§ Entries shown
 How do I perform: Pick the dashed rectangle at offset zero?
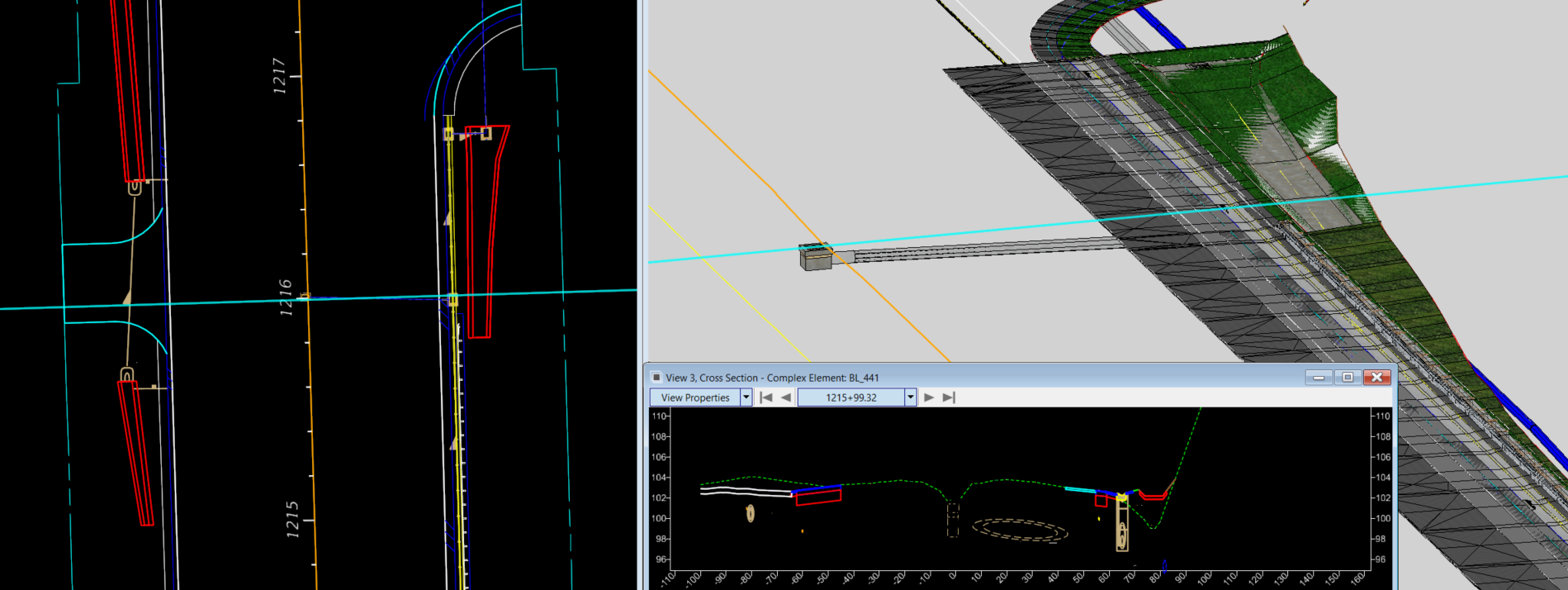(x=953, y=520)
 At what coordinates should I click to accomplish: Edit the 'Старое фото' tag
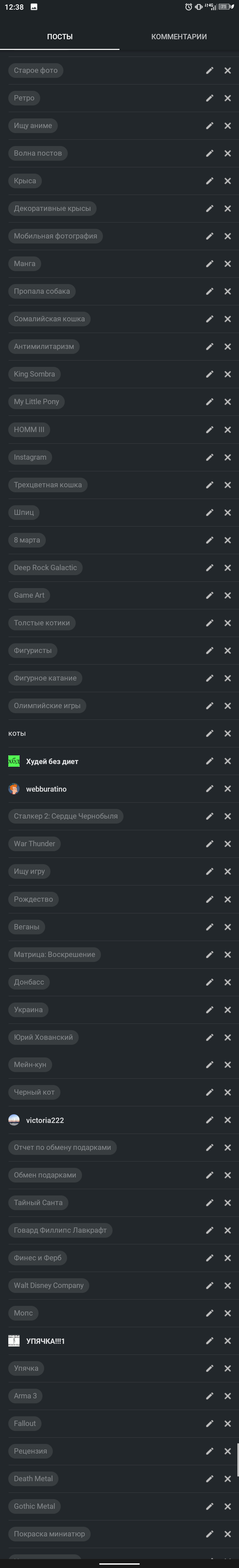210,71
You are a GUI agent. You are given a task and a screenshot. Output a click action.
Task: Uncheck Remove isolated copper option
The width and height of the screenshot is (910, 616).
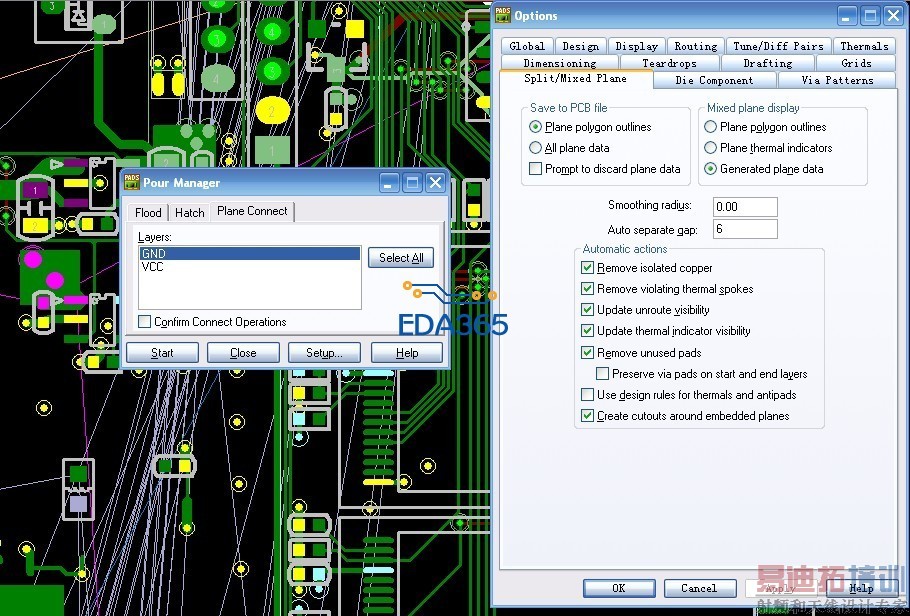point(588,268)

§ Instructions for the task
Omit each picture, then return all of the listing exactly as it stands.

§ Response
 How do I perform: Pick the dashed rectangle at offset zero?
(x=953, y=520)
 At what coordinates should I click to accomplish: Edit the 'Старое фото' tag
210,71
You are a GUI agent. You are given a task and a screenshot. Output a click action.
Task: Uncheck Remove isolated copper option
The width and height of the screenshot is (910, 616).
point(588,268)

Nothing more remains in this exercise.